=== Given passage ===
◇ ◇ ◇ ◇ ◇ ◇ ◇
TRAIS-Lab / dattri

`dattri` is a PyTorch library for developing, benchmarking, and deploying efficient data attribution algorithms.
https://trais-lab.github.io/dattri/
MIT License
28 stars 8 forks source link

[dattri.benchmark] upload the imangenet training script as well as a `dattri_retrain` command #51

Closed TheaperDeng closed 4 months ago

TheaperDeng commented 4 months ago

Description

1. Motivation and Context

This PR

  1. add a new dataset ImageNet to the benchmark module
  2. add a new entry point dattri_retrain.

2. Summary of the change

Here is some usage to the new entry point dattri_retrain.

Train ImageNet with LDS

dattri_retrain --dataset imagenet
               --model resnet18  # imagenet + resnet18 setting
               --mode lds  # lds mode
               --save_path ./experiments  # model save path
               --data_path ./data  # data loading/download path
               --partition 0,3,3  # from 0 to 3, with a total retain number 3
               --device cuda  # use cuda

Train MNIST 10 with LOO

dattri_retrain --dataset mnist
               --model lr # imagenet + LR setting
               --mode loo # lds mode
               --save_path ./experiments  # model save path
               --data_path ./data # data loading/download path
               --device cuda  # use cuda

Usage Guide

usage: dattri_retrain [-h] [--dataset {mnist,imagenet}] [--model {lr,resnet18}] [--mode {loo,lds}] [--save_path SAVE_PATH] [--data_path DATA_PATH] [--seed SEED]
                      [--partition PARTITION] [--device DEVICE] [--extra_param EXTRA_PARAM]

Retrain models on various datasets.

options:
  -h, --help            show this help message and exit
  --dataset {mnist,imagenet}
                        The dataset to use for retraining. It should be one of ['mnist', 'imagenet'].
  --model {lr,resnet18}
                        The dataset to use for retraining. It should be one of ['lr', 'resnet18'].
◇ ◇ ◇ ◇ ◇ ◇ ◇
=== Material ===
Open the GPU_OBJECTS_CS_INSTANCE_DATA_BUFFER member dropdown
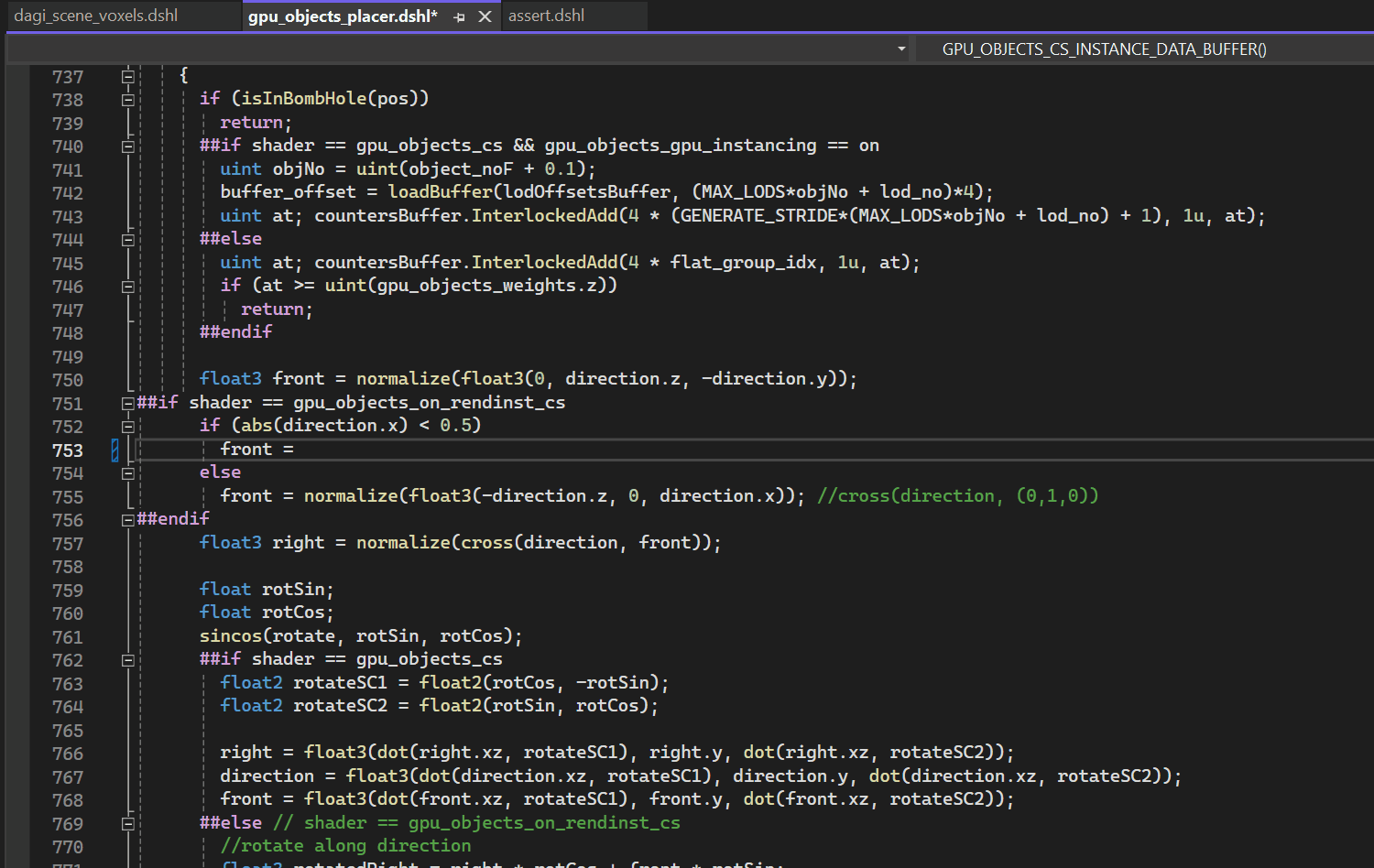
◇ ◇ ◇ ◇ ◇ ◇ ◇
=== Exercise requirements ===
Check each statement against the dattri page: (a) the pull request was closed 4 months ago; (b) the --dataset option of dattri_retrain accepts cifar10; (c) the library is released under the MIT License. For each, answer yes or no and quote the words of the page that settle it.

=== Complete output ===
(a) Yes: "closed 4 months ago".
(b) No: "It should be one of ['mnist', 'imagenet']."
(c) Yes: "MIT License".